== EXERCISE DESCRIPTION ==
Translate this sentence from the reading roundup below into Spanish: "Briar’s mother is Alix, a blogger and social media influencer."

Photo by Kelly Sikkema on Unsplash
As you might have heard, 2020 was full of unprecedented times. All of the worry, uncertainty, and change of routine negatively impacted my reading life. I managed to read my average number of books (54), but I would sometimes go weeks without reading a single page because I didn’t feel like my brain could handle the kind of focus a book requires. I said multiple times that it was Zoloft and the Great British Baking Show that got me through such a difficult season, and I stand by that in 2021.
Despite my reading life being a little weird at times, I managed to read some books I truly love. Here’s a look at my top ten plus some honorable mentions. These are in random order.
Such a Fun Age by Kiley Reid
I finished Such a Fun Age in January of last year, and even though it was early in the year, I knew this book would be on my favorites list. It tells the story of a young Black woman named Emira who works as a babysitter for a white child named Briar. Briar’s mother is Alix, a blogger and social media influencer. One night, Emira is asked to take Briar out of the house for a bit, so the two head to a high-end grocery store nearby to kill time. It’s there where Emira is accused of kidnapping Briar, an event that sets off a bomb in the lives of the characters. Kiley Reid’s debut novel is a smart, immensely entertaining look at race, white privilege, and how people can be blind to what’s right in front of them.

== EXTRACTED DATA ==
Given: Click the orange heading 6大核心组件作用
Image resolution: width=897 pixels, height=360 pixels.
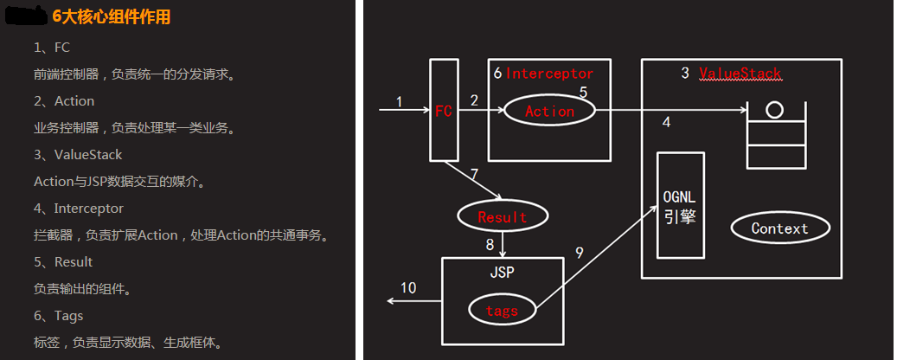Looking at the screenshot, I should tap(111, 16).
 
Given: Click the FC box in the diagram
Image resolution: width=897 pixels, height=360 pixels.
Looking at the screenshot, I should tap(444, 110).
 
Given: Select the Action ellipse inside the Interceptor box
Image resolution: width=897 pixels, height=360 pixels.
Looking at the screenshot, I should tap(549, 111).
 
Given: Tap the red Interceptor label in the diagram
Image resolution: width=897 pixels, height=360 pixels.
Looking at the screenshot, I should tap(549, 74).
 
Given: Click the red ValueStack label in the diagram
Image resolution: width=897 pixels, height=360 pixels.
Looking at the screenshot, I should tap(740, 74).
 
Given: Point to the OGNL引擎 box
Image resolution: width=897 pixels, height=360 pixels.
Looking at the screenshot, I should tap(680, 205).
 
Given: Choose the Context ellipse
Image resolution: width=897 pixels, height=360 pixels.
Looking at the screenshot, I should tap(779, 228).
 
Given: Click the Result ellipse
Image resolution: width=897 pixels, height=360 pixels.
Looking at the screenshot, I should tap(502, 216).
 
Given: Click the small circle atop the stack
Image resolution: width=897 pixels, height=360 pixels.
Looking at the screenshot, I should tap(774, 110).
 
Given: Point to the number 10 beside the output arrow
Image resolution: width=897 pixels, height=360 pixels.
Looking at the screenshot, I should tap(408, 287).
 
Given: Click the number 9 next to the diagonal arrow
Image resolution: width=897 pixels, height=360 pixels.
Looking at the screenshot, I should tap(580, 253).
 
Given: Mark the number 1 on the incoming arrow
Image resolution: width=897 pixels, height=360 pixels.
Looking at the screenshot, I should tap(399, 101).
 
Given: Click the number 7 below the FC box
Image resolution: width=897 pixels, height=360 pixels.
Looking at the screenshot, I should tap(474, 173).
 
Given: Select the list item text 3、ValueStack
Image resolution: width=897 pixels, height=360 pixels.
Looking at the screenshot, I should tap(78, 155).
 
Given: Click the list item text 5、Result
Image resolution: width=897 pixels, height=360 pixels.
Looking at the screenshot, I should tap(62, 262).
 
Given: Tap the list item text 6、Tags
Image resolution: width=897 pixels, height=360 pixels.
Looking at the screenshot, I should tap(58, 316).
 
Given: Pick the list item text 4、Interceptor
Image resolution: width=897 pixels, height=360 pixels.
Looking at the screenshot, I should tap(78, 209).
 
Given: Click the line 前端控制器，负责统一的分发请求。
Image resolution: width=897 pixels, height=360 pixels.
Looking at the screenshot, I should tap(134, 74).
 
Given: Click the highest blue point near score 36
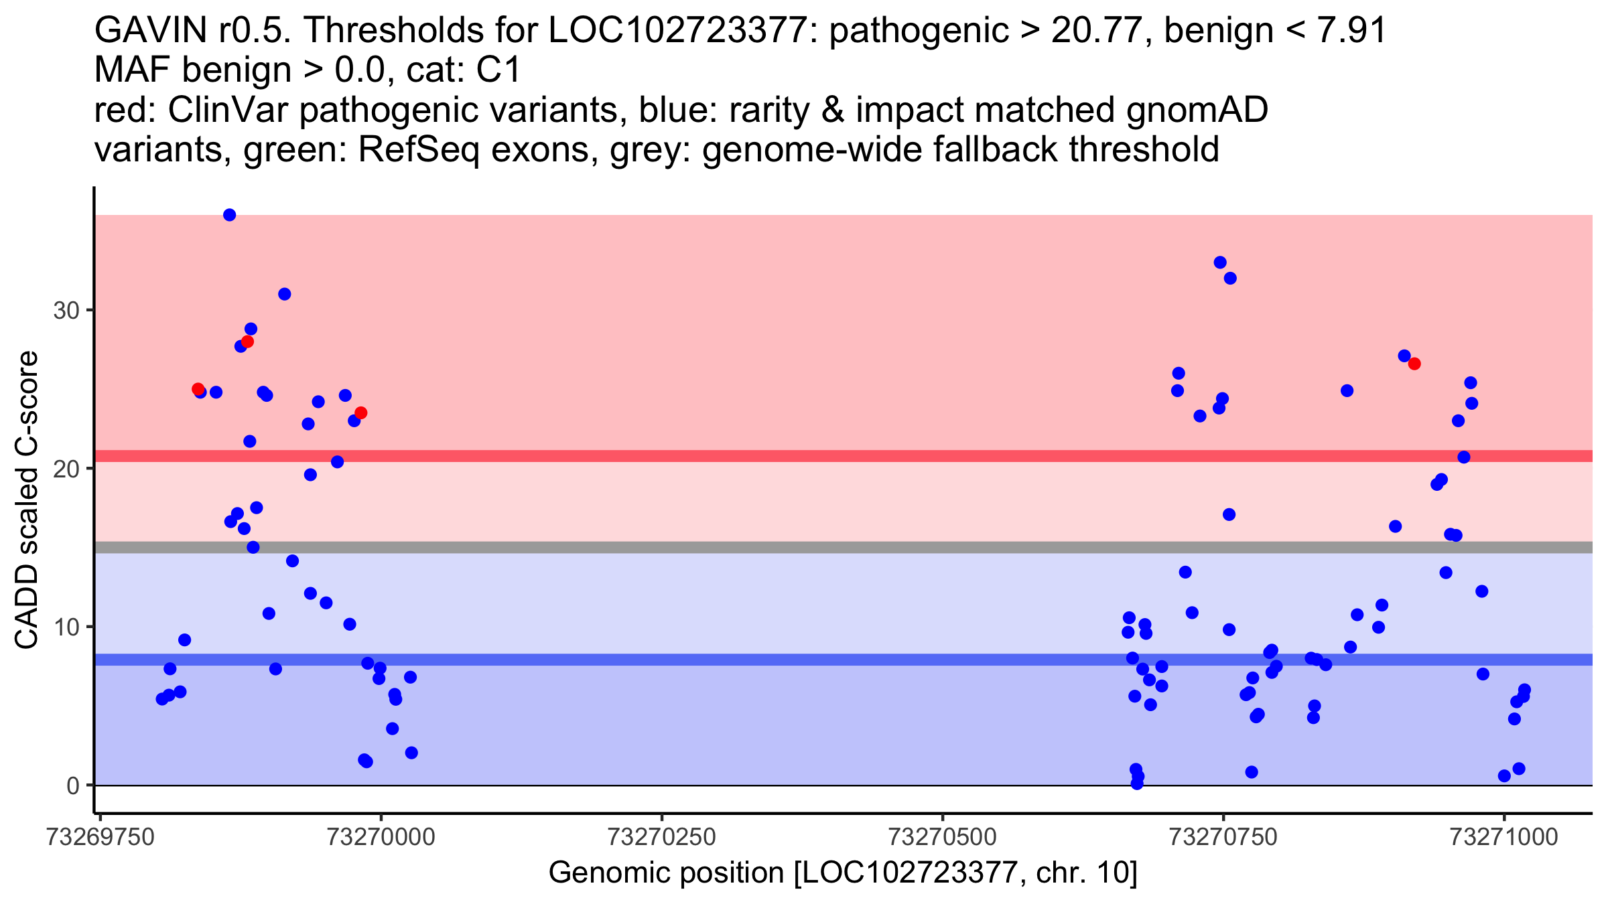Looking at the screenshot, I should pos(229,215).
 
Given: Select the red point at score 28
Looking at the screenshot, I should pos(247,342).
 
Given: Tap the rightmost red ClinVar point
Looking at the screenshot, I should pos(1414,364).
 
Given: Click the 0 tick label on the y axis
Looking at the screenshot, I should pos(73,785).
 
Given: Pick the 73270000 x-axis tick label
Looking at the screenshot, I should pos(381,838).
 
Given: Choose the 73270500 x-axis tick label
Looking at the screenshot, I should pos(943,838).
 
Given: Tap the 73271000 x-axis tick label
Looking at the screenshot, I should pos(1504,838).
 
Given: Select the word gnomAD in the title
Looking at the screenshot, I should pos(1197,110).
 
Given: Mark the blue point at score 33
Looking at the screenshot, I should pos(1220,262).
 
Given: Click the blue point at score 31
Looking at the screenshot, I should pos(284,294).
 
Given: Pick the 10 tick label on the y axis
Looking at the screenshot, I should pos(66,627).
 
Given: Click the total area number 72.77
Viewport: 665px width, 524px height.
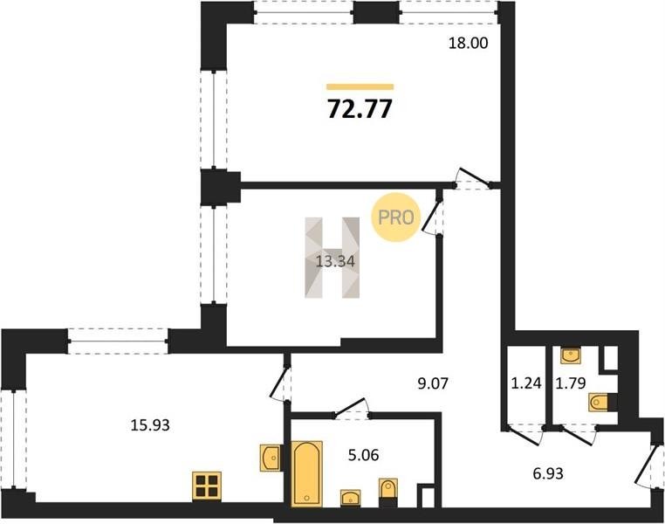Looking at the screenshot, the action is click(360, 109).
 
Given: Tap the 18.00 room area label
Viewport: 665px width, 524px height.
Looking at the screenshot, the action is click(469, 43).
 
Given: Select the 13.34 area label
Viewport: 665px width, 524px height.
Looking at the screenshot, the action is click(335, 261).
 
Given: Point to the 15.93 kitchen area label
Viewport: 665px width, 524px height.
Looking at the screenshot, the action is click(150, 424).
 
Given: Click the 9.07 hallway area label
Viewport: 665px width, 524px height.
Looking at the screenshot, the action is click(433, 383).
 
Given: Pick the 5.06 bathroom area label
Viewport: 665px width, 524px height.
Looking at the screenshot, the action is click(363, 455).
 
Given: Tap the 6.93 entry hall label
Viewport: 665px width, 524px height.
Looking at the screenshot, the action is click(548, 472).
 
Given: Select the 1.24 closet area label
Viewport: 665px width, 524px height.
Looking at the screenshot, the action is click(526, 383).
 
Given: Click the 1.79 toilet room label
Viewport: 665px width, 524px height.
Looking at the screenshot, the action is click(571, 383).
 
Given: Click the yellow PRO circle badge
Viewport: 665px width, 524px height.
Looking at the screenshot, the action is click(395, 217).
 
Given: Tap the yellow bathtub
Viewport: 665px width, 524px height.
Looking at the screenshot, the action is click(306, 473).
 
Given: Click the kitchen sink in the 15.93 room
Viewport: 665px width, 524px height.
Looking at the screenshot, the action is click(271, 458).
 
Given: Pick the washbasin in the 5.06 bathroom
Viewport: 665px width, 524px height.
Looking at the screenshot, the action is click(350, 498).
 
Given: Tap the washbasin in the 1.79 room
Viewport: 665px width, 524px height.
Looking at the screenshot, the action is click(571, 355).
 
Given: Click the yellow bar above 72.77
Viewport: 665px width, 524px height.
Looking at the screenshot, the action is click(360, 87).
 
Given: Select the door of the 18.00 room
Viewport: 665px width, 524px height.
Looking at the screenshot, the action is click(474, 178).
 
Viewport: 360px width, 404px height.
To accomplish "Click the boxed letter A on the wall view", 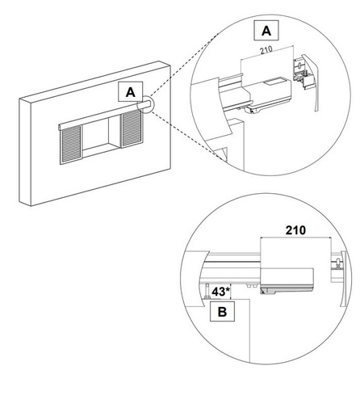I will tap(128, 92).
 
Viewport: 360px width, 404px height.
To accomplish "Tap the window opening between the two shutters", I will tap(103, 137).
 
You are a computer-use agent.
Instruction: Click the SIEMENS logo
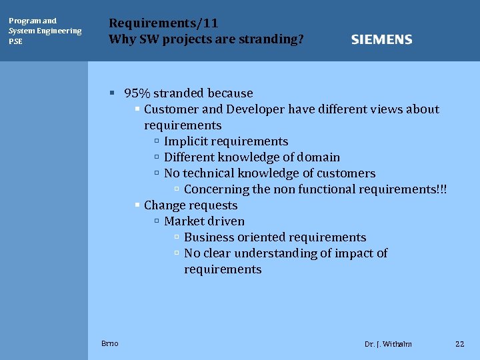(x=381, y=39)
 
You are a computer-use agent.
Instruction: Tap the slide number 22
(x=459, y=344)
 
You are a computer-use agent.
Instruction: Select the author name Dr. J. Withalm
(x=388, y=344)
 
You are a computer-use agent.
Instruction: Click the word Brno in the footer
(x=110, y=343)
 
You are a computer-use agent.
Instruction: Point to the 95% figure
(x=137, y=93)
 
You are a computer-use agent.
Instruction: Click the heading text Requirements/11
(x=163, y=23)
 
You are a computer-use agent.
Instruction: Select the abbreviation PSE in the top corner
(x=15, y=41)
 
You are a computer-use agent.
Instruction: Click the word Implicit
(x=186, y=141)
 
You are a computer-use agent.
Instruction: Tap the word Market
(x=183, y=221)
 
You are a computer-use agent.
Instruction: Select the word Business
(x=209, y=237)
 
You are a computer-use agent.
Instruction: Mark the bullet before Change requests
(x=137, y=205)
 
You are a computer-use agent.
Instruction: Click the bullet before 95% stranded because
(x=113, y=93)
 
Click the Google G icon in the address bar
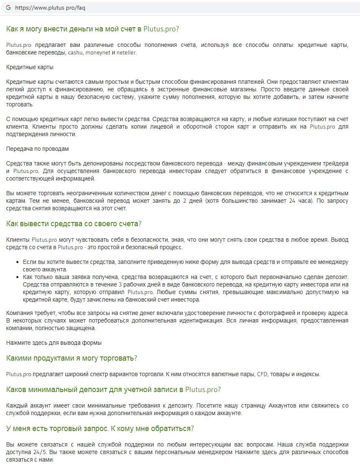click(x=8, y=8)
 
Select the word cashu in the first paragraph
click(x=75, y=53)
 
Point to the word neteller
click(x=127, y=53)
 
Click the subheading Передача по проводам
click(x=38, y=149)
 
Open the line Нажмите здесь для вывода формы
click(x=54, y=343)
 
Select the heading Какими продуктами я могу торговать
click(x=72, y=358)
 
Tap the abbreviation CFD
click(x=262, y=374)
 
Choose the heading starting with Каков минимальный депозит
click(x=113, y=390)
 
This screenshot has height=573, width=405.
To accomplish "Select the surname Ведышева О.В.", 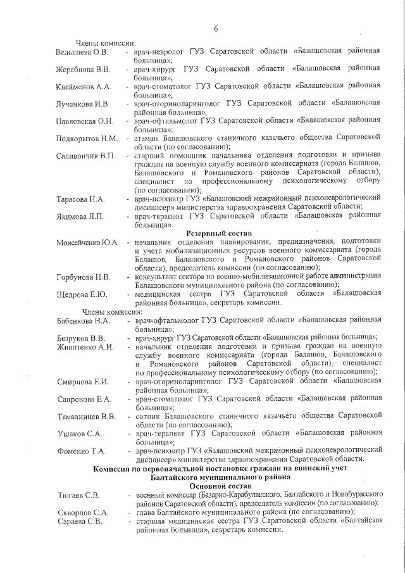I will (x=82, y=51).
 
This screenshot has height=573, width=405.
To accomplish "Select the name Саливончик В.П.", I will (x=85, y=156).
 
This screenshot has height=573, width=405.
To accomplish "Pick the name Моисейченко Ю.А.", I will (x=87, y=243).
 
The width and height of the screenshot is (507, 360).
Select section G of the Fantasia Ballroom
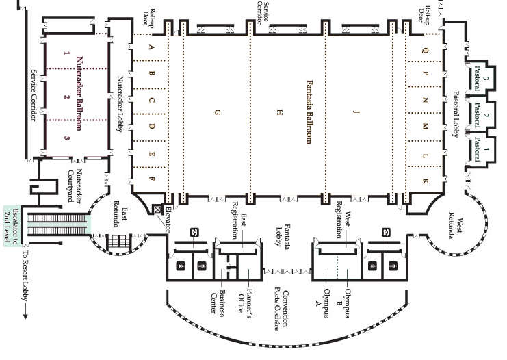[218, 112]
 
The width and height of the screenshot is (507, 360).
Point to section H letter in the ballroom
[279, 111]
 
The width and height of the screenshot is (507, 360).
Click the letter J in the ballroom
[355, 111]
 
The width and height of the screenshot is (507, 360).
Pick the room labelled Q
[425, 50]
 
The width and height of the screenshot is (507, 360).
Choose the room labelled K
[425, 179]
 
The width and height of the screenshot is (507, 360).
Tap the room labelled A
[152, 47]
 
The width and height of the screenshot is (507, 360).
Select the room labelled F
[152, 179]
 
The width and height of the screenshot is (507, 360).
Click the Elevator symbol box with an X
[157, 209]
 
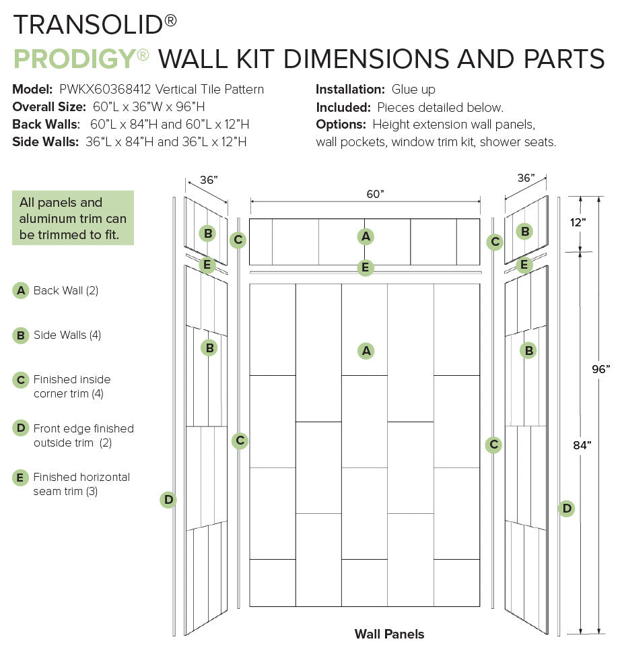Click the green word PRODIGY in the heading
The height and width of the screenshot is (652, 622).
pos(74,59)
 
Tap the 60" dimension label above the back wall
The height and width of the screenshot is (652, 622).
pos(375,194)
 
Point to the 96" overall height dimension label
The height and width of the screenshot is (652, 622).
pos(601,368)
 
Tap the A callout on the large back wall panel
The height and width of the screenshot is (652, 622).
pos(366,351)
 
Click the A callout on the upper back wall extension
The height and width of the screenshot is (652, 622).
pos(366,236)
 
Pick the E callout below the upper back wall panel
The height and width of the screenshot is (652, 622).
pos(365,267)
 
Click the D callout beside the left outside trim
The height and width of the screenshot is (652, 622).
pos(168,500)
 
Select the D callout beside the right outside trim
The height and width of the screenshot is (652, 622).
pos(567,509)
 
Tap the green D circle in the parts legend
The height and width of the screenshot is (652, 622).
pos(21,428)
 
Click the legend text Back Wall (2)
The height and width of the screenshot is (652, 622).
pos(66,291)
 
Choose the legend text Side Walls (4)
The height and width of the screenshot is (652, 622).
pos(67,335)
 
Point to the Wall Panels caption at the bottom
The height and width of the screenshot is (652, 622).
pos(389,634)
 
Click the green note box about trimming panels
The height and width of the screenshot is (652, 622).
pos(73,218)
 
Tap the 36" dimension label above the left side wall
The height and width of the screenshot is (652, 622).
pos(209,180)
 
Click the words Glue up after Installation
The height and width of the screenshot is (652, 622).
pos(413,90)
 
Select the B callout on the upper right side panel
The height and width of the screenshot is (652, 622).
pos(525,232)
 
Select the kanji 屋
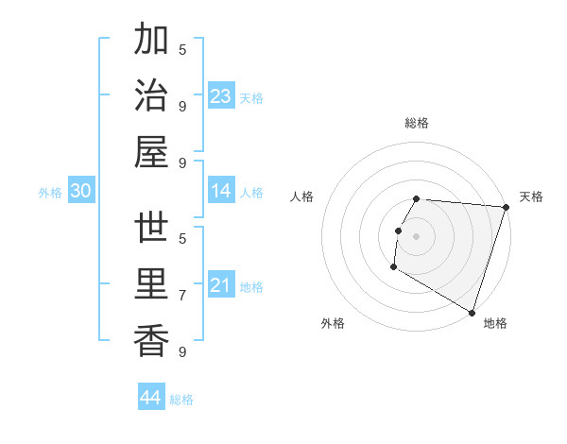click(151, 151)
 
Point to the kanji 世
click(151, 229)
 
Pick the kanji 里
click(151, 284)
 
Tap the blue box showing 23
click(221, 96)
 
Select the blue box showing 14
click(221, 192)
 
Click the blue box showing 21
click(221, 286)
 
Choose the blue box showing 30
click(81, 192)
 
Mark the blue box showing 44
click(151, 398)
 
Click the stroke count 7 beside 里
click(182, 295)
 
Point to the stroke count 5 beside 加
click(182, 49)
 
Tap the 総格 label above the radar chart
click(417, 123)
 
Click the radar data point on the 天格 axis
click(506, 208)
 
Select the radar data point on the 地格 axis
click(472, 311)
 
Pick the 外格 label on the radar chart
click(333, 323)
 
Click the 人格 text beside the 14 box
click(251, 193)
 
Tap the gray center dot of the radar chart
click(417, 236)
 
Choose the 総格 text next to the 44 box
click(181, 400)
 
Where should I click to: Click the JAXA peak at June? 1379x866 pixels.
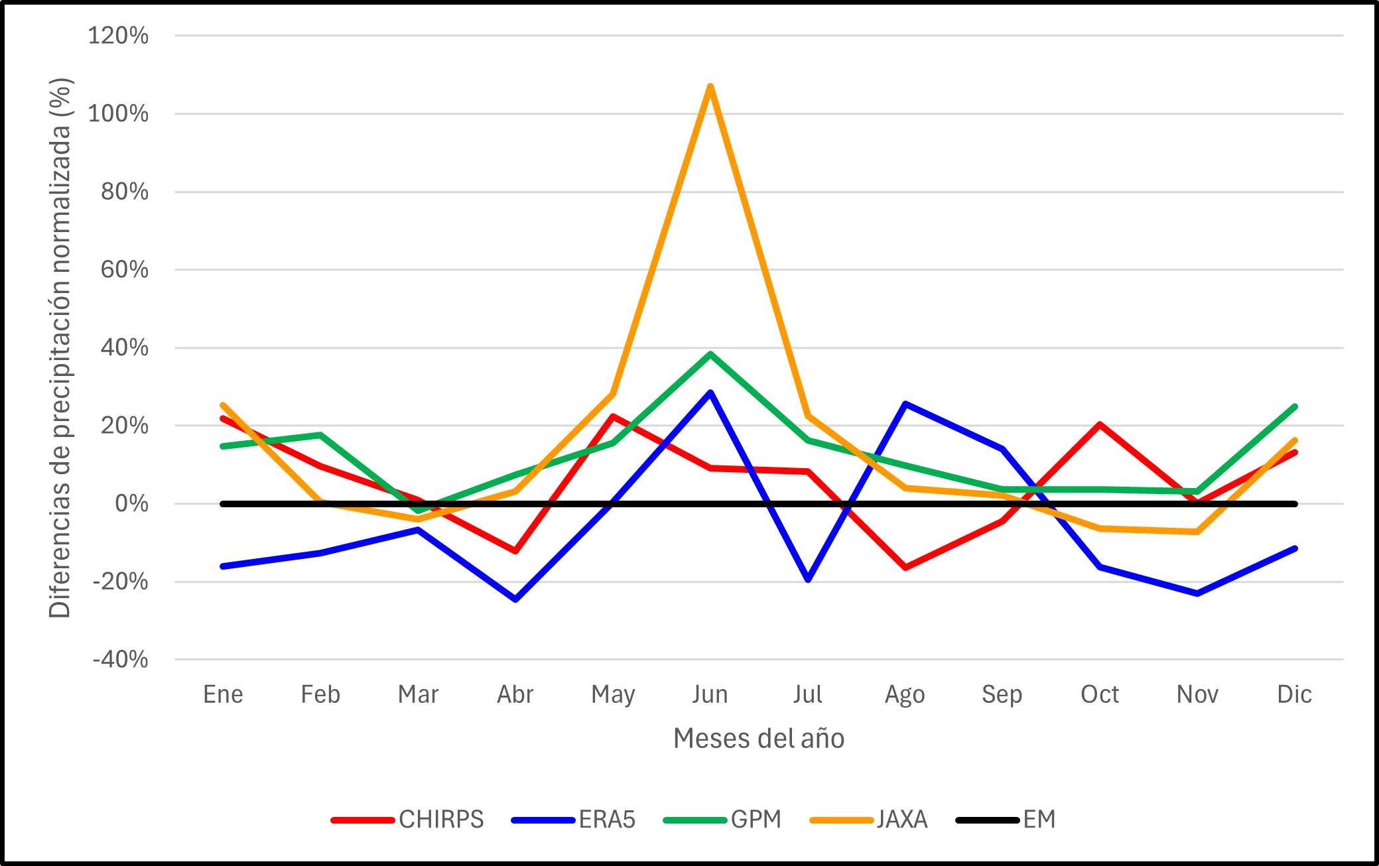tap(710, 87)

== FULL OUTPUT ==
La madre de Briar es Alix, bloguera e influencer de redes sociales.